Note 2 — Recent Accounting Pronouncements
During the first quarter of 2008, the Financial Accounting Standards Board (“FASB”) issued Statement of Financial Accounting Standards (“SFAS”) No. 161, “Disclosures about Derivative Instruments and Hedging Activities – an amendment of FASB Statement No. 133.” This statement requires enhanced disclosures about an entity’s derivative and hedging activities and is effective for financial statements issued for fiscal years and interim periods beginning after November 15, 2008. We expect to adopt this standard in the first quarter of 2009 and do not anticipate that it will have a material effect on our financial statements.
During the second quarter of 2008, the FASB issued SFAS No. 162, “The Hierarchy of Generally Accepted Accounting Principles.” This statement identifies a consistent framework, or hierarchy, for selecting accounting principles to be used in preparing financial statements that are presented in conformity with U.S. generally accepted accounting principles and is expected to be effective in the second half of 2008. We do not anticipate that it will have a material effect on our financial statements.
Note 3 — Income Taxes
Income tax expense during interim periods is based on the estimated annual effective income tax rate plus any significant unusual or infrequently occurring items which are recorded in the period the specific item occurs.

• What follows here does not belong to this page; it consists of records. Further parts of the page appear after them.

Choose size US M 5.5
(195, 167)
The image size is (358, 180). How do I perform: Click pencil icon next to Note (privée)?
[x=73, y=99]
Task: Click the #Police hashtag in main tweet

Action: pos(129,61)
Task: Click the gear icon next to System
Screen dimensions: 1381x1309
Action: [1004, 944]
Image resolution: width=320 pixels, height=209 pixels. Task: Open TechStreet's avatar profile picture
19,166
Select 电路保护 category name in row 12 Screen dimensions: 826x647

Our year to date interim effective tax rate is derived from our expectations of net income for the year, taking into consideration permanent differences. We compute income taxes using an asset and liability approach which results in the recognition of deferred tax liabilities and assets for the expected future tax consequences of temporary differences between the carrying amounts and the tax basis of those assets and liabilities. We recognized income tax expense of approximately $13.2 million and $6.0 million for the six months ended June 30, 2008 and 2007, respectively. For the three months ended June 30, 2008 and 2007 we recognized income tax benefit of approximately $11.9 million and $1.1 million, respectively. The worldwide effective tax rates for the first six months of 2008 and 2007 were 27.4% and 15.3%, respectively. In 2007, the provision was offset by the release of a valuation allowance we had previously recorded related to our deferred tax assets in the United States jurisdiction.

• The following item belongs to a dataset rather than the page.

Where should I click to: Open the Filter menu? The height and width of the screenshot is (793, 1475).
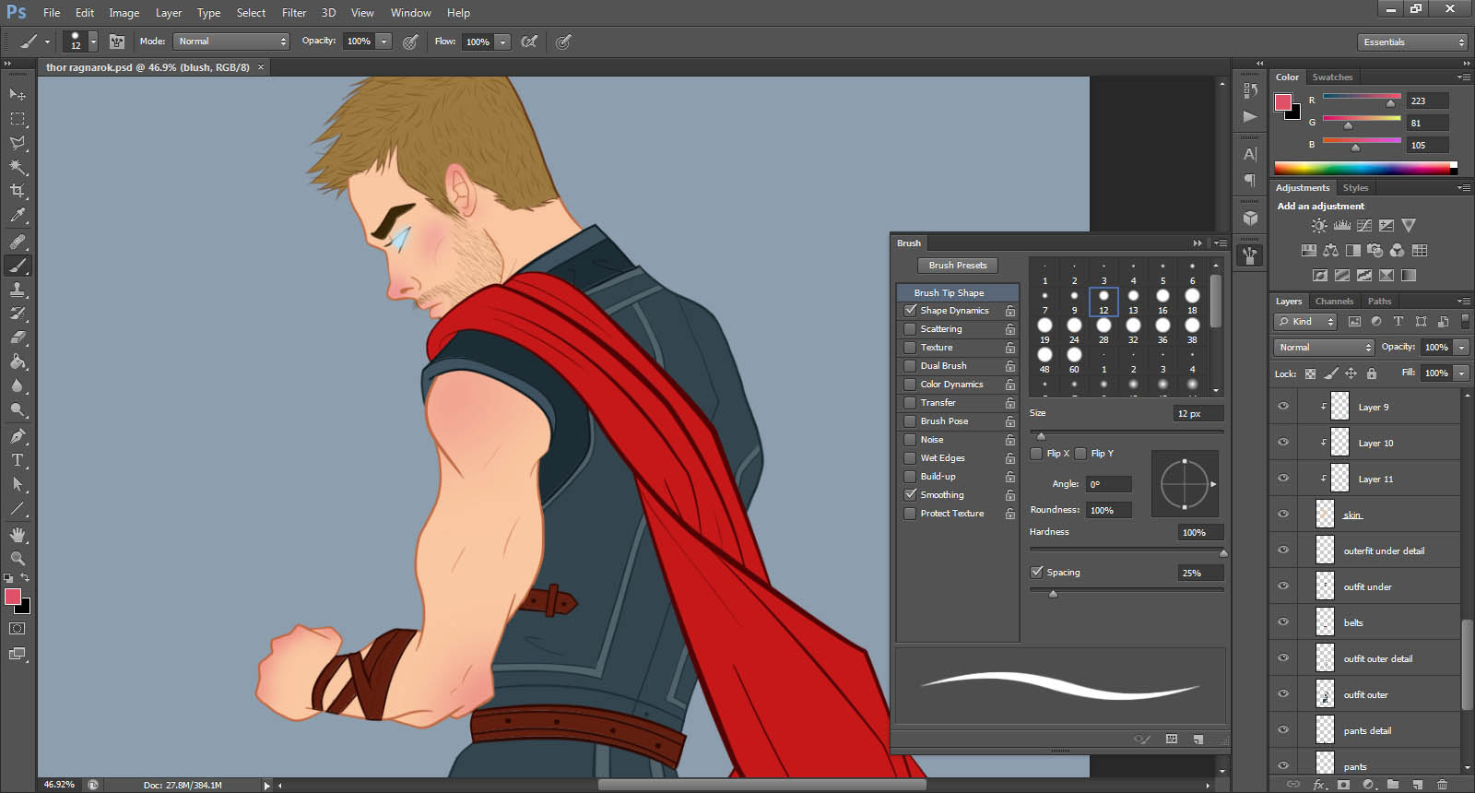coord(293,13)
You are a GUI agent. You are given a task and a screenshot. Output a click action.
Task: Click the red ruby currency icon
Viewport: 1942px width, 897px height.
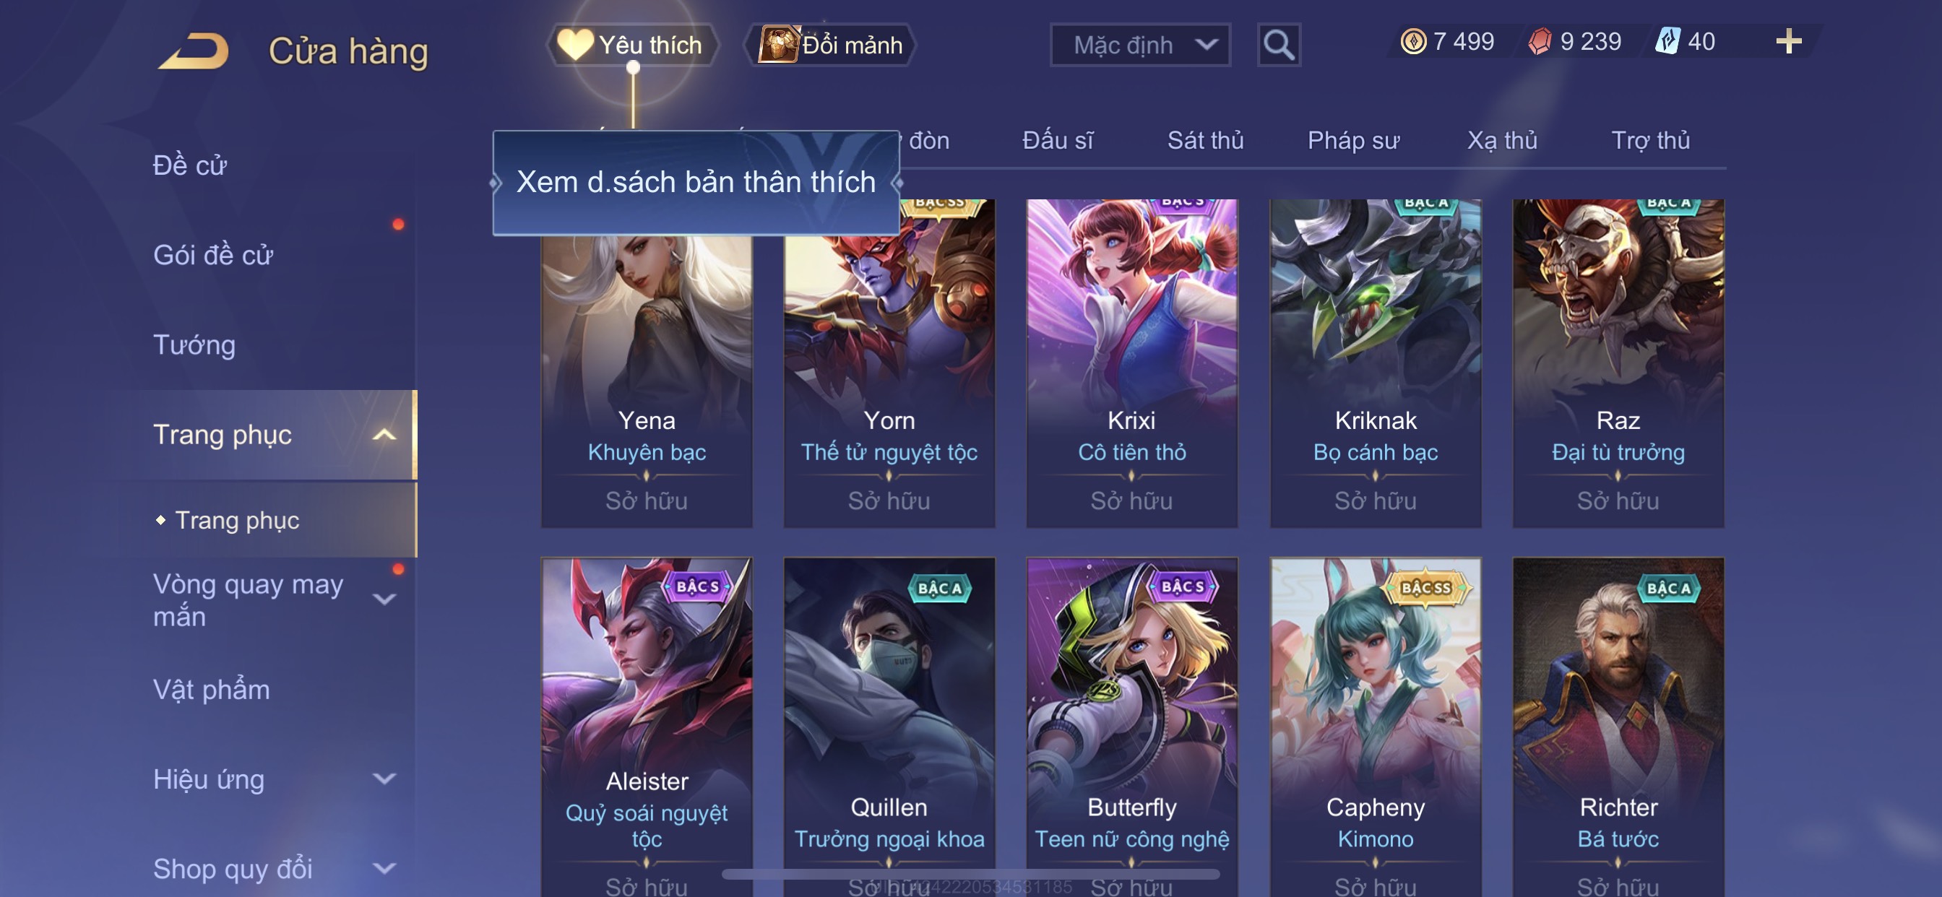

Note 4 — Oil and Gas Properties
Acquisitions
During the first half of 2008, we acquired a 100% working interest in Mississippi Canyon (“MC”) Block 304 and a 55% working interest in Green Canyon Blocks 299 and 300 (“Clipper”). Also during this period, we were awarded leases for 100% of the working interests in Viosca Knoll Block 863 and De Soto Canyon Block 355 by the U.S. Department of Interior Minerals Management Service. The total cash paid for these acquisitions was $1.2 million.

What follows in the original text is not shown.